• **Task requirements**:
Exactly transcribe the span of lines from the one containing "Where should I" through the final line of the entries, inclusive, and nothing outside it. Exclude the pictures.

• **The data**:
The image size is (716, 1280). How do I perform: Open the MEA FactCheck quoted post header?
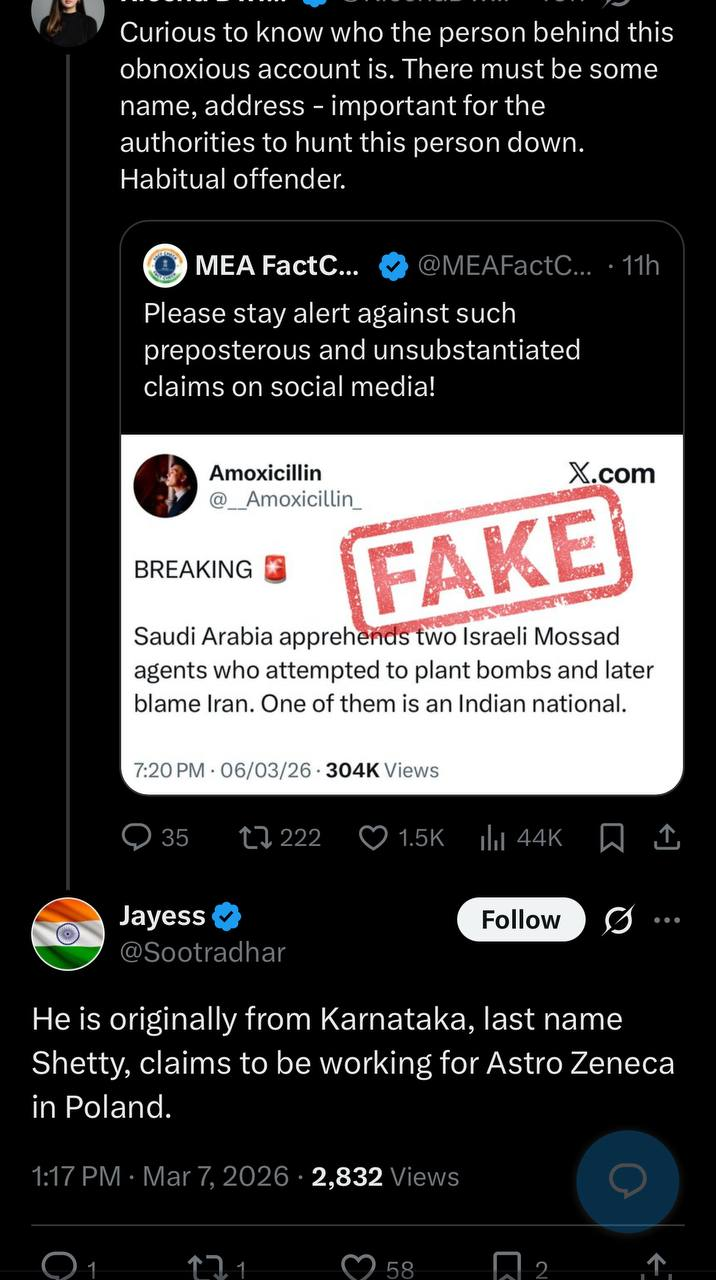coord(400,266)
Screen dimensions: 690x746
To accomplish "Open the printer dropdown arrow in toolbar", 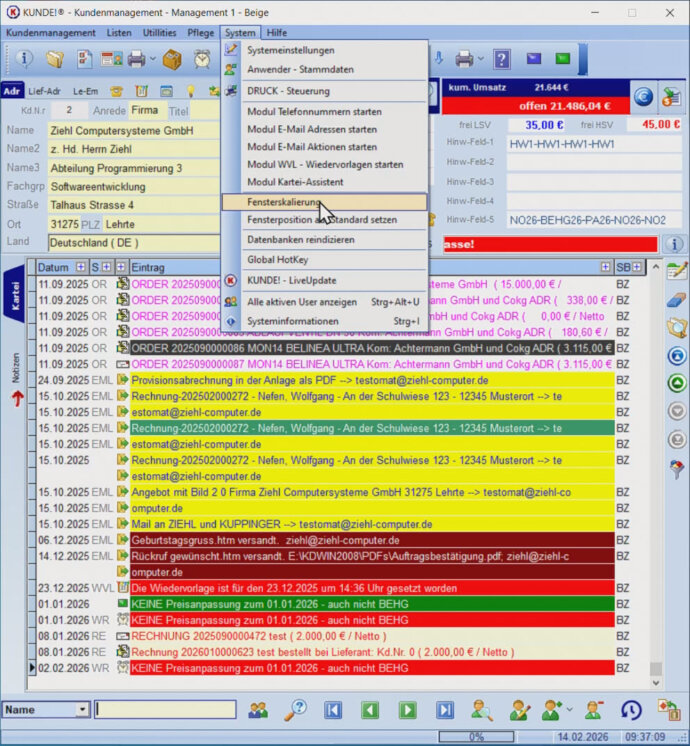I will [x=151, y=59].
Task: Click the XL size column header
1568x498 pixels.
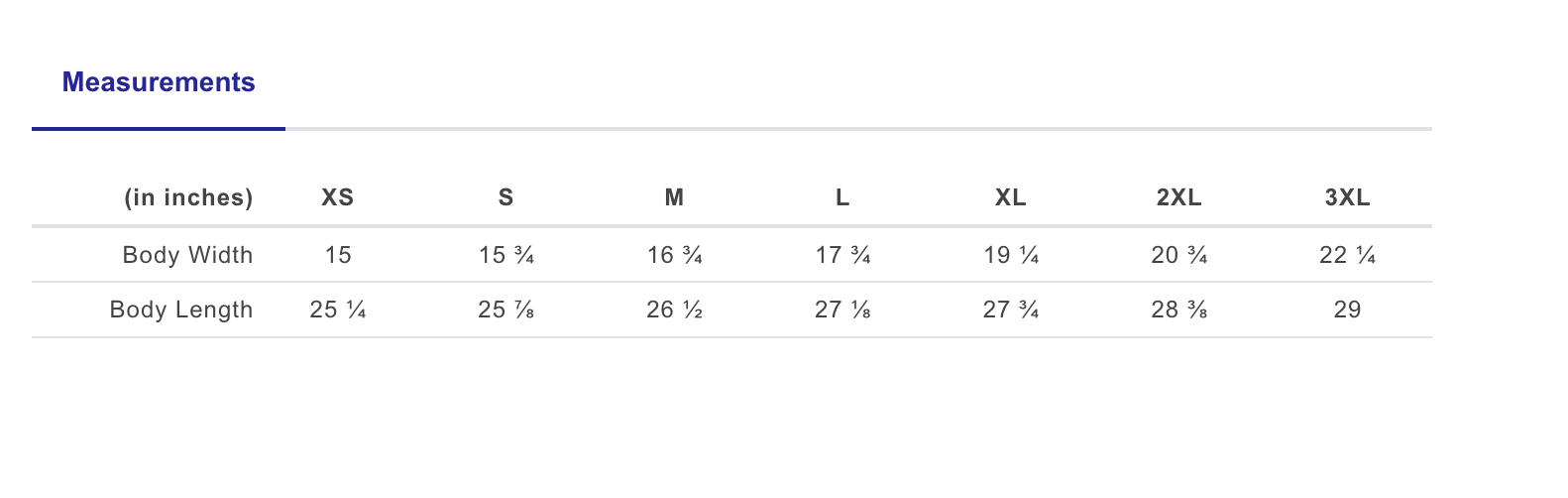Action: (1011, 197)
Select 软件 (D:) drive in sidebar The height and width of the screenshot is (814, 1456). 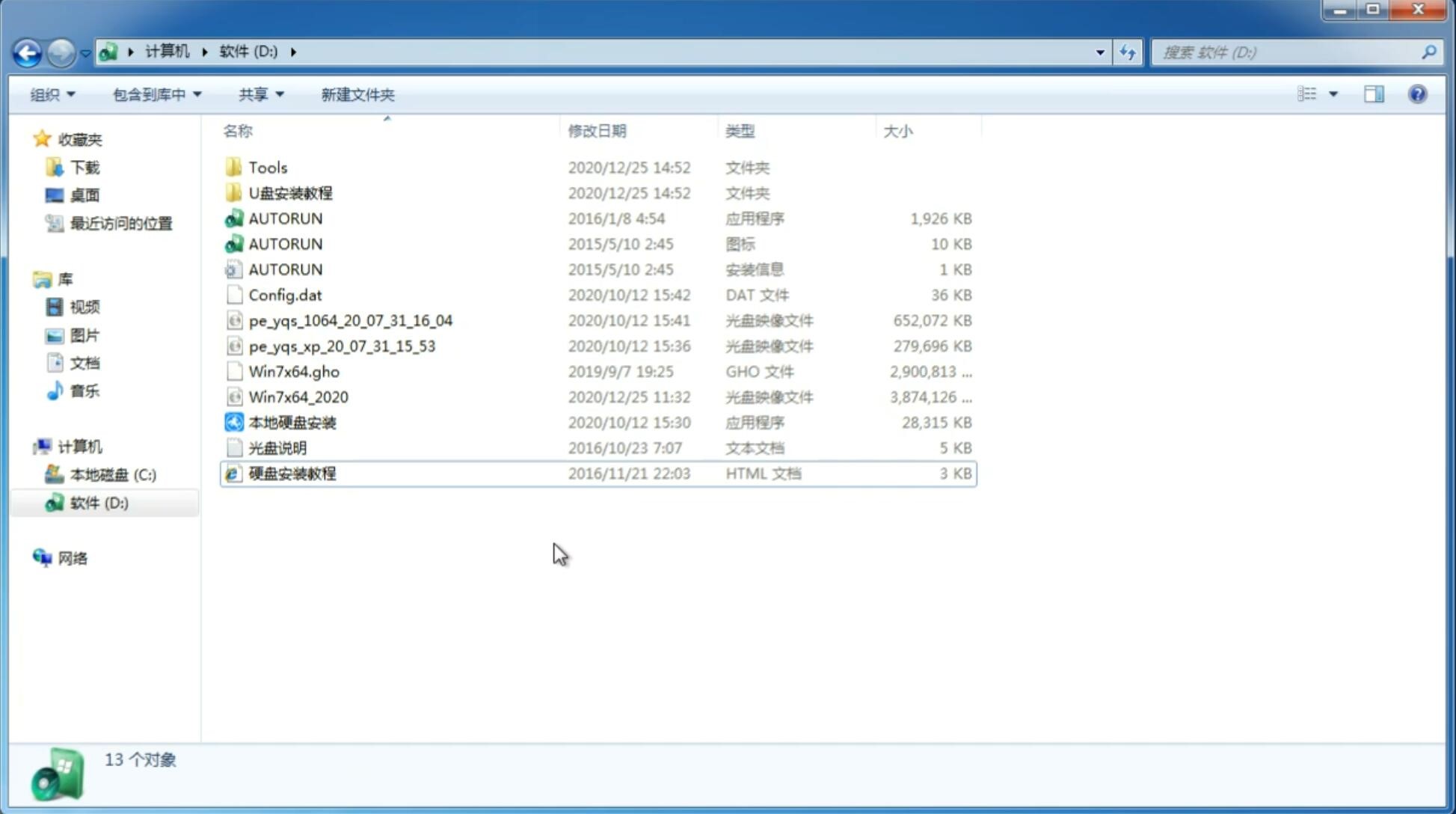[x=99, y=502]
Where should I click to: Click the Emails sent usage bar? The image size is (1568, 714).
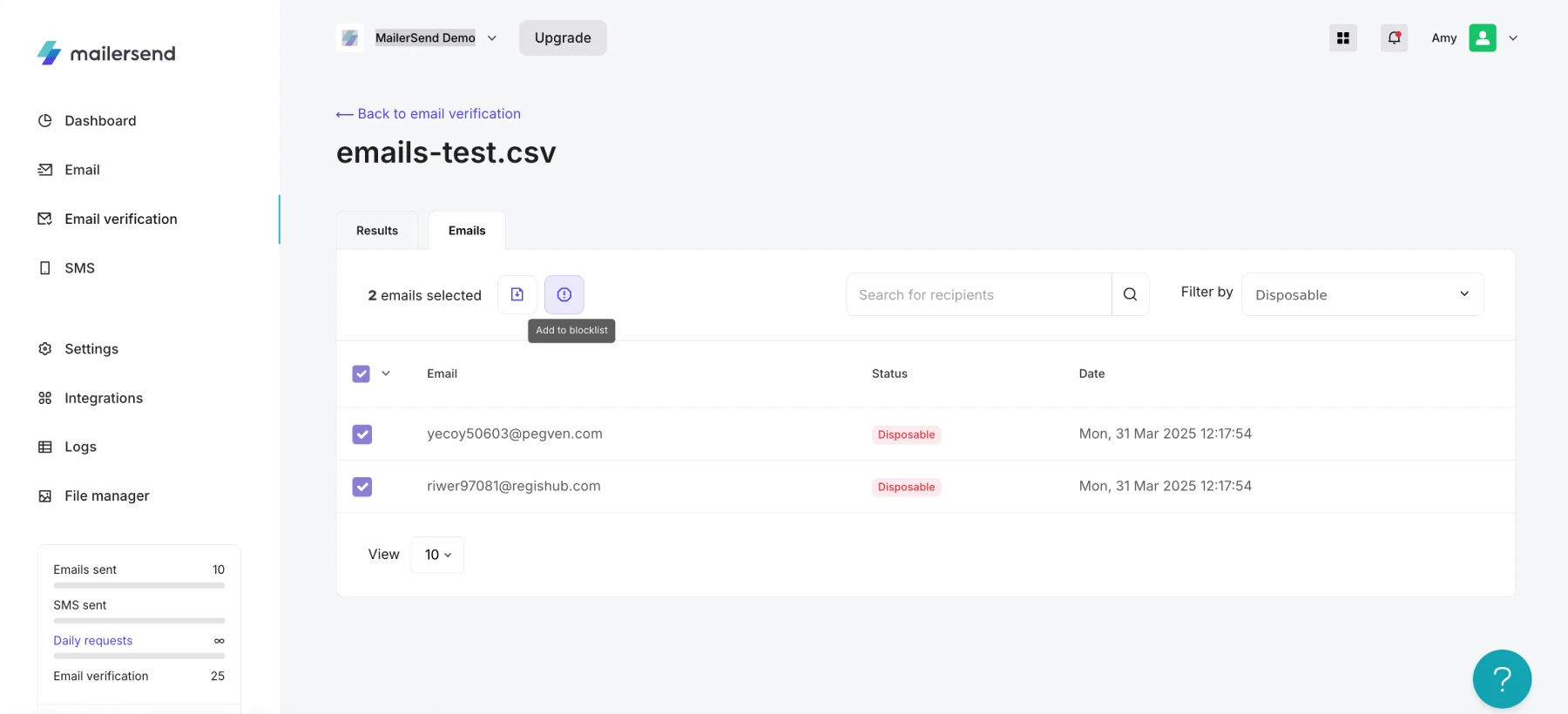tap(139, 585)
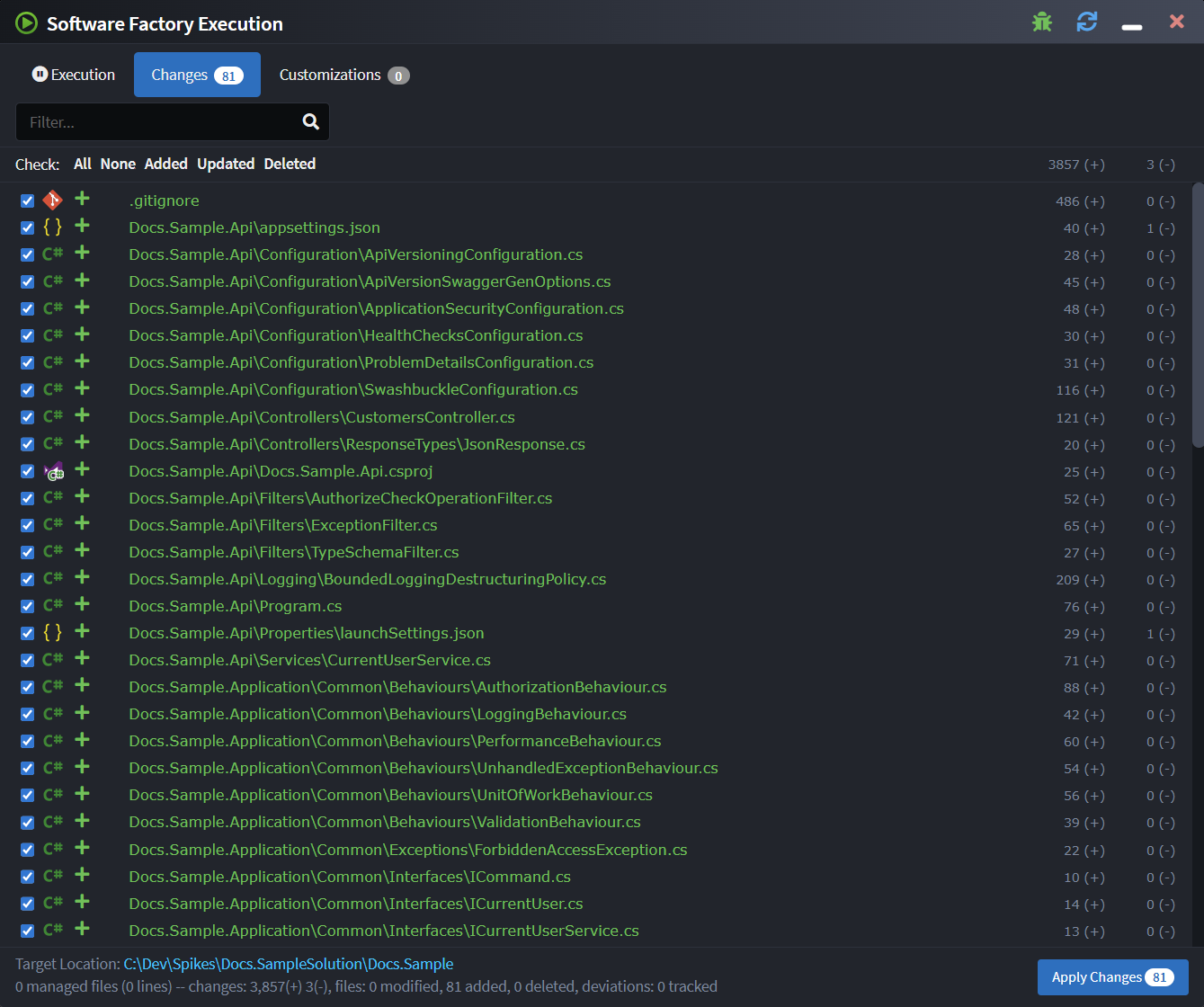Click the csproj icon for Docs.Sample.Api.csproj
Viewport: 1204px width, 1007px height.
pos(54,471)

• **Solution to this exercise**:
Where should I click to: Click the Emails sent usage bar? The image size is (1568, 714).
tap(139, 585)
Click the csproj icon for Docs.Sample.Api.csproj
Viewport: 1204px width, 1007px height.
pos(54,471)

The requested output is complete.